Приближалась зима. По-прежнему впереди была осенняя река, все броды и «перелазы» через которую надежно защищали русские полки. Надежды на форсирование Угры больше не оставалось. Стратегическая инициатива была уже окончательно утрачена Ахмед-ханом, для него началось бессмысленное и изнурительное «стояние». Даже прорыв через Угру, если бы его вдруг удалось совершить, не сулил ордынцам ничего обнадеживающего. Впереди были леса и водные преграды левобережья Угры, а за ними — большое резервное войско Ивана III. На пути к Москве их неминуемо ожидали новые сражения, исход которых трудно было предугадать.
Нетрудно представить себе обстановку уныния, которая царила в ордынском стане. Король Казимир с «литовской помощью» не приходил. Менгли-Гирей угрожающе навис с тыла, со стороны «Дикого Поля». Он еще не перешел к активным действиям против Большой Орды, но мог сделать это в любой момент. Из собственных улусов на Волге к Ахмед-хану приходили вести о страшном разгроме, учиненном русской «судовой ратью». Окрестности Угры были совершенно разорены самими же ордынцами во время похода на «верховские княжества», не хватало продовольствия и корма для коней. Приближались холода, которые несли с собой новые лишения. Зима в 1480 г. наступила раньше, чем обычно, и была очень суровой. Уже «з Дмитриева же дни (26 октября) стала зима, и реки все стали, и мразы великыи, яко же не мощи зре-ти»25. Сила Большой Орды таяла без боев. Пришло время думать об отступлении, чтобы сохранить остатки войска.

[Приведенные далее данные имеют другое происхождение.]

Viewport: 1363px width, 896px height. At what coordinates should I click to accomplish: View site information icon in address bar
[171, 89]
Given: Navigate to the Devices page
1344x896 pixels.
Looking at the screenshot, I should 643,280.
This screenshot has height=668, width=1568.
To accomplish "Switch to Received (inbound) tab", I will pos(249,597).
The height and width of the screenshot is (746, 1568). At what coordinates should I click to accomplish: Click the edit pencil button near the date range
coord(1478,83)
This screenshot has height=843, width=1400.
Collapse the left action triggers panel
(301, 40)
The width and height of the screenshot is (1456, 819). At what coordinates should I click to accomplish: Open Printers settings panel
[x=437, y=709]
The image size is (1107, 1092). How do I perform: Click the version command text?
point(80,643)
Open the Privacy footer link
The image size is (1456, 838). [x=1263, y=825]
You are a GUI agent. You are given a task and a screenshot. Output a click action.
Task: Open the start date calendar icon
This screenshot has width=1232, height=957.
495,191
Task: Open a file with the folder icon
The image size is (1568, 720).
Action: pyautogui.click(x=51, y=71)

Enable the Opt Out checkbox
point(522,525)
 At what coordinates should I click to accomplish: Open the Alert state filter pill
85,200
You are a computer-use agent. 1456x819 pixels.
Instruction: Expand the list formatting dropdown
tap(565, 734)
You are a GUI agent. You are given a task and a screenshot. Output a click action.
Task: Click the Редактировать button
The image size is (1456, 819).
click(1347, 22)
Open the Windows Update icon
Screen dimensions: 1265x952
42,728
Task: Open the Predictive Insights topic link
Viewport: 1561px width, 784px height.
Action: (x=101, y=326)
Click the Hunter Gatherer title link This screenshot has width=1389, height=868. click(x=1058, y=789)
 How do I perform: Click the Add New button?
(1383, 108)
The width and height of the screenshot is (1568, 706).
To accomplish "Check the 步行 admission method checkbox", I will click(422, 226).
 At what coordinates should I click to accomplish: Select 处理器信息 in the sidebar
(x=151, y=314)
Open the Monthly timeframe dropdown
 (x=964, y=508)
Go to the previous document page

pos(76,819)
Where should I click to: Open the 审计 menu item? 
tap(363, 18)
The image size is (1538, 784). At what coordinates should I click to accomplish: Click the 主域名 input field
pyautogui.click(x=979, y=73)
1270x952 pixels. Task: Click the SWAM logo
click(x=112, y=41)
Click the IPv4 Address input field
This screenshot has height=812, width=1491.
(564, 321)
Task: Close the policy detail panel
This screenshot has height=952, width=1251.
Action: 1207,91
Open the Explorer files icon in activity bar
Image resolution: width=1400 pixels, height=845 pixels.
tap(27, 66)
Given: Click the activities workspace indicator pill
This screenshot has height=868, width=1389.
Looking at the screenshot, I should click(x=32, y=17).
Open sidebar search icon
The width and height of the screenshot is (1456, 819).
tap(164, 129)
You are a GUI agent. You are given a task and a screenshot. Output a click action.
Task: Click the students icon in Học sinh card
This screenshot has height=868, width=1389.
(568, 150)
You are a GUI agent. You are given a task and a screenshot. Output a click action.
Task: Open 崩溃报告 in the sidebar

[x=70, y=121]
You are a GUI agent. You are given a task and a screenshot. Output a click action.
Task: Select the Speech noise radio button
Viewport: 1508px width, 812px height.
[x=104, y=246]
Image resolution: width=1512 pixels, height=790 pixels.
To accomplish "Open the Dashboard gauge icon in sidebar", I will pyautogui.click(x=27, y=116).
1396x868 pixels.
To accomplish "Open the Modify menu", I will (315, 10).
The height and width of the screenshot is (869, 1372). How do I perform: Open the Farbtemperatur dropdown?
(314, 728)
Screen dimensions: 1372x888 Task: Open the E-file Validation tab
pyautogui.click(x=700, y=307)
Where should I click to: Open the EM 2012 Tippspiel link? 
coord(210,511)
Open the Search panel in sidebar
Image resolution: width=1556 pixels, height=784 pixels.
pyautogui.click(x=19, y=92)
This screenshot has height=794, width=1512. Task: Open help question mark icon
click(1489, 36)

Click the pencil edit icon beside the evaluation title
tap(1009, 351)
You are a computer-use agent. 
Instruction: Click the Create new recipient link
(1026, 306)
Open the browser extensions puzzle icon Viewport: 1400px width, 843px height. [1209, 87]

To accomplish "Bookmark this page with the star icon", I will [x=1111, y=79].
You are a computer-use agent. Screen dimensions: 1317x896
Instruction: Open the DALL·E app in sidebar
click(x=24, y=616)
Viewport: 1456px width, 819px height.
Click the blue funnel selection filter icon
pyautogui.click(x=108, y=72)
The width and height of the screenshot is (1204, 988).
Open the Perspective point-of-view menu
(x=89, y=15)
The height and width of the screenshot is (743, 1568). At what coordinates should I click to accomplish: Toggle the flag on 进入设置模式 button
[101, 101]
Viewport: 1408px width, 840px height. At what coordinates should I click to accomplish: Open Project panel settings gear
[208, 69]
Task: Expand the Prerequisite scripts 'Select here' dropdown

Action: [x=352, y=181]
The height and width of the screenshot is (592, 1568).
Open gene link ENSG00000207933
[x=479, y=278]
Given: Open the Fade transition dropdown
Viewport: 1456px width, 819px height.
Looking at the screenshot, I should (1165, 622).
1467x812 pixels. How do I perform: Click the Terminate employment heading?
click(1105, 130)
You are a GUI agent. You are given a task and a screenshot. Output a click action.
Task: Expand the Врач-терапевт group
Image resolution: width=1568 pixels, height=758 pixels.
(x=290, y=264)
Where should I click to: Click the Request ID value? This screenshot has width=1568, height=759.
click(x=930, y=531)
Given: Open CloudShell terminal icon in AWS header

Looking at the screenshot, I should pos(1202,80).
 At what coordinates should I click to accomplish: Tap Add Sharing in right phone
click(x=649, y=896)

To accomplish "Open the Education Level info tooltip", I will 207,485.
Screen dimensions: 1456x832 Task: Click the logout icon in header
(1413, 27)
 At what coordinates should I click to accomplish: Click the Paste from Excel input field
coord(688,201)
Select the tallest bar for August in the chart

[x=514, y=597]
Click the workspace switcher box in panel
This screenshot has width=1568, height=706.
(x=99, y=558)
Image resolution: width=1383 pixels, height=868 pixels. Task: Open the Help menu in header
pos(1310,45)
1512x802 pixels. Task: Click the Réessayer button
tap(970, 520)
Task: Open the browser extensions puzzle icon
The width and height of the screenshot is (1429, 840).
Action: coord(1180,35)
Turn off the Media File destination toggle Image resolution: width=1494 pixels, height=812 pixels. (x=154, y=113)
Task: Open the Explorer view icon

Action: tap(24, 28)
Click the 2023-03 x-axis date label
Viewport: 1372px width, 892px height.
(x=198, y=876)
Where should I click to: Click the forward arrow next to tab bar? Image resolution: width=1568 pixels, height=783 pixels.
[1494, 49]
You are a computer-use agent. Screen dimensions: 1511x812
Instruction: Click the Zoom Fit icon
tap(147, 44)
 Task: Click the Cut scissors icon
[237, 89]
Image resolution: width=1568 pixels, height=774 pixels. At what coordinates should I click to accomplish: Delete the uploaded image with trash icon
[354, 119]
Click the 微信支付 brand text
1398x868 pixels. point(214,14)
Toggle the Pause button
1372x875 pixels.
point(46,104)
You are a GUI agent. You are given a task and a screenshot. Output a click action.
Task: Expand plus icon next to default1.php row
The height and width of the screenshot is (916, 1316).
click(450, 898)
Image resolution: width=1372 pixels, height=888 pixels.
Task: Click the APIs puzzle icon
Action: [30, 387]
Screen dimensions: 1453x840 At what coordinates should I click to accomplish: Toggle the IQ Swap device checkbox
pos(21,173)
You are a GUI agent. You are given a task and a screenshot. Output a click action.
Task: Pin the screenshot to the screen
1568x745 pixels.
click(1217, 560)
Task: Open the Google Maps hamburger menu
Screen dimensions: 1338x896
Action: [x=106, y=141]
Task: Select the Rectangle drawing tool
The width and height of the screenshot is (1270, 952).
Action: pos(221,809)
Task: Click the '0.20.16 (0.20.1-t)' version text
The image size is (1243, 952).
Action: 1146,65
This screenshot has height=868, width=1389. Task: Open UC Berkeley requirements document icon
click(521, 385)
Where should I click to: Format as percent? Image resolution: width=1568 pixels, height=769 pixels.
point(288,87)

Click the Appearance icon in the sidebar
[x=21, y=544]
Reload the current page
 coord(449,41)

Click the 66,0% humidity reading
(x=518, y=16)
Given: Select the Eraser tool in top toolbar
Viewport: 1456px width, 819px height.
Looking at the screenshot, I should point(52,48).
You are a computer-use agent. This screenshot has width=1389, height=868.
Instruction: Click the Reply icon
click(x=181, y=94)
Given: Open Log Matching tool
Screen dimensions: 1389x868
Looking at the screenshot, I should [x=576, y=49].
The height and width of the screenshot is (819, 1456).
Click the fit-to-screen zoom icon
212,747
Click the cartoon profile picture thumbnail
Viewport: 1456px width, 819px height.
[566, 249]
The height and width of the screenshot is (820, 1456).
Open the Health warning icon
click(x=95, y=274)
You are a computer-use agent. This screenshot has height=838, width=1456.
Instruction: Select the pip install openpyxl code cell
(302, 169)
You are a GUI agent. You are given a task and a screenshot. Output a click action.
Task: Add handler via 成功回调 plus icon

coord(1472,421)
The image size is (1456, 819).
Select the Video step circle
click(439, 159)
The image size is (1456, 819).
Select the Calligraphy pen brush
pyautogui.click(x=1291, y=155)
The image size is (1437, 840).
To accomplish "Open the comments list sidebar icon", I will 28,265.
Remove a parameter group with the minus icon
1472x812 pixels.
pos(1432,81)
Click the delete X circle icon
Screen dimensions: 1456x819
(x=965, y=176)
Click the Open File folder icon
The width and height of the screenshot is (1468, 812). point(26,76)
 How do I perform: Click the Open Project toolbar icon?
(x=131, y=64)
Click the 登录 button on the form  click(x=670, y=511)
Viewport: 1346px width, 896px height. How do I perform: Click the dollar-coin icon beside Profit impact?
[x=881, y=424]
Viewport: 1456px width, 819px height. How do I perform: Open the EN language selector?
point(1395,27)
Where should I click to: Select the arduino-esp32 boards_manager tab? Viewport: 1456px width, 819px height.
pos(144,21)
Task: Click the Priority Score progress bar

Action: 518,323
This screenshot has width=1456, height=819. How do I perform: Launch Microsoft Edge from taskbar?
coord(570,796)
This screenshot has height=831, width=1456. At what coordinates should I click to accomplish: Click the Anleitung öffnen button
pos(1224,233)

О дальнейших событиях на Угре летописец повествует так: «Егда же ста река, тогда князь велики повеле сыну своему великому князю, и брату своему Андрею и всем воеводам со всеми силами принте к себе на Кременец... яко да совокупльшеся брань створят с противными». Потом русское войско отступило еще дальше, к Боровску, тоже с намерением дать ордынцам полевое сражение: «на тех полех бой с ними поставим». На намерение дать сражение под Боровском указывают многие летописцы; именно для этого сражения отзывались все русские полки с берега. «Егда же река ста, тогда князь велики повеле сыну своему и брату своему князю Андрею и всем воеводам со всеми силами отступити от брега и прийти к себе на Кременец», а оттуда «князь же великы с сыном и з братьею и со всеми воеводами поидоша к Боровьску, глаголюще, яко на тех полях с ними бои поставим»26.
Таким образом, отвод русских войск от Угры начался немедленно после ледостава, т.е. с 26 октября. С военной точки зрения этот маневр вполне объясним. Угра перестала быть преградой для ордынской конницы, и растянутая линия русских полков становилась уязвимой для ордынских ударов. Фактически Ахмед-хан, сосредоточив в одном месте подавляющие силы, мог бы легко прорваться почти на любом участке берега, и русское войско сразу бы оказалось в тяжелом положении. Оттянув полки сначала к Кременцу, а затем к Боровску, великий князь приготовился дать сражение в выгодных для себя условиях.
Ахмед-хан не двинулся через оголенную Угру, хотя всего две недели назад просил «дать берег» для битвы. О причинах такой пассивности предводителя Большой Орды, когда перед его войском уже не было водной преграды, хорошо говорил С.М. Соловьев: «Казимир не приходил на помощь, лютые морозы мешали даже смотреть, и в такое-то время надобно идти вперед на север с нагим и босым войском, и прежде всего выдержать битву с многочисленным врагом... наконец, обстоятельства, главным образом побудившего Ахмата напасть на Иоанна, именно усобицы последнего с братьями, теперь более не существовало»27.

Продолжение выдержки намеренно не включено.